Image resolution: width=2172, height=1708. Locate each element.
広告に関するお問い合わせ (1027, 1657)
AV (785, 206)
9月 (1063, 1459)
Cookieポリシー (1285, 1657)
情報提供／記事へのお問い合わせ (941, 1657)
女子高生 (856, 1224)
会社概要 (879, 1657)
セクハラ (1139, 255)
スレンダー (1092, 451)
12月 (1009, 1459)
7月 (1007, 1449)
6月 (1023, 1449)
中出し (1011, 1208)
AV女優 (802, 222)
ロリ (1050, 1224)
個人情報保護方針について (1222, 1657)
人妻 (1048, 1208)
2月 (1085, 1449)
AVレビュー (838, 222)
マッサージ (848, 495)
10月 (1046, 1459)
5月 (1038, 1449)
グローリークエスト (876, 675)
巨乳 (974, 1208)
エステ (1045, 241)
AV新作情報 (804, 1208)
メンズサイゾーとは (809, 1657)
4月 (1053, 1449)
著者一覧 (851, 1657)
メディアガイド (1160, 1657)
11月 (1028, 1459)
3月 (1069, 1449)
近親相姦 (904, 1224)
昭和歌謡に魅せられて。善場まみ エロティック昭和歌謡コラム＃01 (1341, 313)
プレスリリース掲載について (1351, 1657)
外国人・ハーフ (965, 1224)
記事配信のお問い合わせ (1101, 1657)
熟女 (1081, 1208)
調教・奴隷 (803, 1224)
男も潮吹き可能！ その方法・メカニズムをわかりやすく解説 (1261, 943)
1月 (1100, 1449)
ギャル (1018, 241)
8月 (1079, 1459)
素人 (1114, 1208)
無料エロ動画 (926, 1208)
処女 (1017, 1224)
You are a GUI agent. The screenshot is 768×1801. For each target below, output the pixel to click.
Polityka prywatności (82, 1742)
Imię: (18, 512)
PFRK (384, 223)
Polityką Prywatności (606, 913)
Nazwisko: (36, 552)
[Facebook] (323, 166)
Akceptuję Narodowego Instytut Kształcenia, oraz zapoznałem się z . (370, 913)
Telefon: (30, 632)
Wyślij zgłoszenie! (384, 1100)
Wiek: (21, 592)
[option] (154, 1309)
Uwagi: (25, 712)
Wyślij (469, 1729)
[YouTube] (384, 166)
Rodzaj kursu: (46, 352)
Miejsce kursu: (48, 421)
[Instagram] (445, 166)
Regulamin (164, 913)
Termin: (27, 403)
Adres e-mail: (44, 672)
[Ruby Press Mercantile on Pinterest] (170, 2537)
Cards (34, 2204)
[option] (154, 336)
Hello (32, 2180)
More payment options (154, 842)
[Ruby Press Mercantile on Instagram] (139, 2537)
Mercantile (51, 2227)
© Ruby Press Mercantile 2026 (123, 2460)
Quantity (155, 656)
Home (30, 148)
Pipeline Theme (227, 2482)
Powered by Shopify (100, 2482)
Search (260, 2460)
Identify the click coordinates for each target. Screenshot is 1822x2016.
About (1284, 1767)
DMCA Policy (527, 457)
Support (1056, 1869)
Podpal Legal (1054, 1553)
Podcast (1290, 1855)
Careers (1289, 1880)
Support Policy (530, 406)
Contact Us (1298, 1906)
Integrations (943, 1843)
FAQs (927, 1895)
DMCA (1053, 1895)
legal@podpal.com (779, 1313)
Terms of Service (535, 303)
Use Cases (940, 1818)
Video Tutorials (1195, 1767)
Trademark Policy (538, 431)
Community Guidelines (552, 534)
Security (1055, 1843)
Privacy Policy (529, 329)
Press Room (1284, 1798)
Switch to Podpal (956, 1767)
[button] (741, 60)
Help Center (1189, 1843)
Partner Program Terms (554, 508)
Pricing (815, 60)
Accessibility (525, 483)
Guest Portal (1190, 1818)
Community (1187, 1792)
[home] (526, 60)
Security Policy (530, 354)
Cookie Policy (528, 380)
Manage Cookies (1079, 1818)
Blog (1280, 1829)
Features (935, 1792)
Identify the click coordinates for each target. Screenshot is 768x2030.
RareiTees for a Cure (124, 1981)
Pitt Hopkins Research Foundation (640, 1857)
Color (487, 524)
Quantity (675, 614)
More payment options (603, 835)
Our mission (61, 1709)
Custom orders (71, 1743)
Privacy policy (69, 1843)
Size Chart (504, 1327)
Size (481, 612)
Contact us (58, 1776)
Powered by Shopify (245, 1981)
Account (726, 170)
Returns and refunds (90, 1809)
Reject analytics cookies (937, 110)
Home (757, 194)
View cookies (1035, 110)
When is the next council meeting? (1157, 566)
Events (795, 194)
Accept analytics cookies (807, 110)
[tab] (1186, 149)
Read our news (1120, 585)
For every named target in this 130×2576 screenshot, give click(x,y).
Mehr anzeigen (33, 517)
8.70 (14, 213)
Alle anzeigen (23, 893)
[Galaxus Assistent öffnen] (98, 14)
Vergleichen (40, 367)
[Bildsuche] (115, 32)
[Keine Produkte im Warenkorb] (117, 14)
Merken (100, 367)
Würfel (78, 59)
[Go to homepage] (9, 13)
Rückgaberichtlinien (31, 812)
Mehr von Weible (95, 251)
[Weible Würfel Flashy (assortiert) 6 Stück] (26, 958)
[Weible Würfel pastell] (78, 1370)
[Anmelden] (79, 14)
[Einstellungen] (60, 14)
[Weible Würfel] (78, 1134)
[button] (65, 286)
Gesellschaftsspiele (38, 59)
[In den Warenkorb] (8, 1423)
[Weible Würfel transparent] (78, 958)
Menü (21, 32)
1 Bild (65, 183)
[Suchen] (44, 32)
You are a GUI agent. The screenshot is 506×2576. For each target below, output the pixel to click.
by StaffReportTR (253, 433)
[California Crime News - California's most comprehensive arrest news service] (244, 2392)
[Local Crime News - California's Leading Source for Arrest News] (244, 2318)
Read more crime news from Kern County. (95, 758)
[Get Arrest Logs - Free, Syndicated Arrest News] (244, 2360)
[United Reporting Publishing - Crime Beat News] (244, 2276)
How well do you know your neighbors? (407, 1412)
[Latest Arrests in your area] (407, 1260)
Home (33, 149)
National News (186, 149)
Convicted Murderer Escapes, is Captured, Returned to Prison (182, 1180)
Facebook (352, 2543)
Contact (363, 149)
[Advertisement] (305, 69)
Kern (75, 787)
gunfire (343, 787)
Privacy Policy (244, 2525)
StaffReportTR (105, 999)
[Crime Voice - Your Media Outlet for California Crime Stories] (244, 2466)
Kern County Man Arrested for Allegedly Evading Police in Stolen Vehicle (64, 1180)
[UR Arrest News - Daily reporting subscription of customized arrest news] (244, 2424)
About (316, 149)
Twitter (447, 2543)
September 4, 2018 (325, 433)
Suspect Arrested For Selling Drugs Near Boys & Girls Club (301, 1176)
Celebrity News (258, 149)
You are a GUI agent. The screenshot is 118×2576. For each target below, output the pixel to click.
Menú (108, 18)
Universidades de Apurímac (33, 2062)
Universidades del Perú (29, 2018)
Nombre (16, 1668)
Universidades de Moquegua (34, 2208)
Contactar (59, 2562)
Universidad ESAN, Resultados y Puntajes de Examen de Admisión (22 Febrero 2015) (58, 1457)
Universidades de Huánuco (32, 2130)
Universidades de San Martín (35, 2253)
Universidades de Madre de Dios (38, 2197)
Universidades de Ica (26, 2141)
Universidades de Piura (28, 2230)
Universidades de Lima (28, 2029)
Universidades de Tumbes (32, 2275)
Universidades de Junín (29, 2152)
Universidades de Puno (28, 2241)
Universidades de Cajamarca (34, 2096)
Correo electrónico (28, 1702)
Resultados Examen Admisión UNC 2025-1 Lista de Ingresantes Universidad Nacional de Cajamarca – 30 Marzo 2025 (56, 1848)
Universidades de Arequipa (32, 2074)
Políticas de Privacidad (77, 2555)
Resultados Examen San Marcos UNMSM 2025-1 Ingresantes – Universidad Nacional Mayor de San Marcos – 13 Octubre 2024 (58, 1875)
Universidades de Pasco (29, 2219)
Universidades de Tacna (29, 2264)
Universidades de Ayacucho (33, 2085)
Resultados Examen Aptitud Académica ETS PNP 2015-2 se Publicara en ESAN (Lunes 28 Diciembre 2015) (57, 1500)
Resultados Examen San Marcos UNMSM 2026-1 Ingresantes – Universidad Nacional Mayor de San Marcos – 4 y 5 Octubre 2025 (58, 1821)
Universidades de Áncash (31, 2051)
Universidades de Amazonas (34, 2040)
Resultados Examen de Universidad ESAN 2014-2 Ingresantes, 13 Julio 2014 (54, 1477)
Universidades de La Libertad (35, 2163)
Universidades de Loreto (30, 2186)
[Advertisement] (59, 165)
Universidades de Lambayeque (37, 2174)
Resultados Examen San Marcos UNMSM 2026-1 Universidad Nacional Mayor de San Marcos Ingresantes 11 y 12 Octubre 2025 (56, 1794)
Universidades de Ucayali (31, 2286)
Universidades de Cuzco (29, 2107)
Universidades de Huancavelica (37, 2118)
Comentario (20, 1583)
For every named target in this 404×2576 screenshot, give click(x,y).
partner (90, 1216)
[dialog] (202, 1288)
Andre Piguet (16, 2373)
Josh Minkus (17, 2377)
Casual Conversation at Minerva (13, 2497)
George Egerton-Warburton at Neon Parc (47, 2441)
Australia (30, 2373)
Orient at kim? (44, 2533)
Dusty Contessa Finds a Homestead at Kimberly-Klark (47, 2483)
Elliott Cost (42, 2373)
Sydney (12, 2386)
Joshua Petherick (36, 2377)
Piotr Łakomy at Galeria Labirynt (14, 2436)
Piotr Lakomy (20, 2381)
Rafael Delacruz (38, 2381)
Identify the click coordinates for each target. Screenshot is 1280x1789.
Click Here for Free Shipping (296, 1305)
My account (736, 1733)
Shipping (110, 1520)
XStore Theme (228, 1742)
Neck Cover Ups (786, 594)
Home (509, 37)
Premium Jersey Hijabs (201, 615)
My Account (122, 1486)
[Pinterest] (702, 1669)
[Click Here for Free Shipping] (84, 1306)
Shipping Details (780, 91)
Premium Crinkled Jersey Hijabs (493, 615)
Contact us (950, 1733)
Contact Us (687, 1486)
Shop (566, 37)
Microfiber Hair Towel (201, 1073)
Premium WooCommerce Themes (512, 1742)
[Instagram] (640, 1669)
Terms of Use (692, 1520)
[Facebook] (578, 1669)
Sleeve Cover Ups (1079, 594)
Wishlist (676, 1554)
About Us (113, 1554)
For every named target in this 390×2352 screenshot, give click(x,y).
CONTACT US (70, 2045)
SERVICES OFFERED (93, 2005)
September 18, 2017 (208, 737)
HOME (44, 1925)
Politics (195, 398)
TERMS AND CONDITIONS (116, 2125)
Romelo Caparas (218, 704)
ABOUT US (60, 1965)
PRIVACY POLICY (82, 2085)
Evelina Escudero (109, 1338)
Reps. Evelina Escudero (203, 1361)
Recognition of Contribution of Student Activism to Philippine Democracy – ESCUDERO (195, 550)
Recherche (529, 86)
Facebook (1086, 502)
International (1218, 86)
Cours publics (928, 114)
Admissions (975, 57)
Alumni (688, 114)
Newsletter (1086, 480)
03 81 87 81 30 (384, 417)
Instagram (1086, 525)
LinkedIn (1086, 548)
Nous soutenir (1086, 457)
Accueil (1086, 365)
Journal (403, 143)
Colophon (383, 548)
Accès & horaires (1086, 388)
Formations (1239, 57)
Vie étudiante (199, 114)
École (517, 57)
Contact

AIM OF THE EXERCISE:
Output the line containing "Romelo Caparas (218, 704)" together with all later lines of the entries, exactly as written, through the final line.

YOUR RESPONSE:
Romelo Caparas (218, 704)
ABOUT US (60, 1965)
PRIVACY POLICY (82, 2085)
Evelina Escudero (109, 1338)
Reps. Evelina Escudero (203, 1361)
Recognition of Contribution of Student Activism to Philippine Democracy – ESCUDERO (195, 550)
Recherche (529, 86)
Facebook (1086, 502)
International (1218, 86)
Cours publics (928, 114)
Admissions (975, 57)
Alumni (688, 114)
Newsletter (1086, 480)
03 81 87 81 30 (384, 417)
Instagram (1086, 525)
LinkedIn (1086, 548)
Nous soutenir (1086, 457)
Accueil (1086, 365)
Journal (403, 143)
Colophon (383, 548)
Accès & horaires (1086, 388)
Formations (1239, 57)
Vie étudiante (199, 114)
École (517, 57)
Contact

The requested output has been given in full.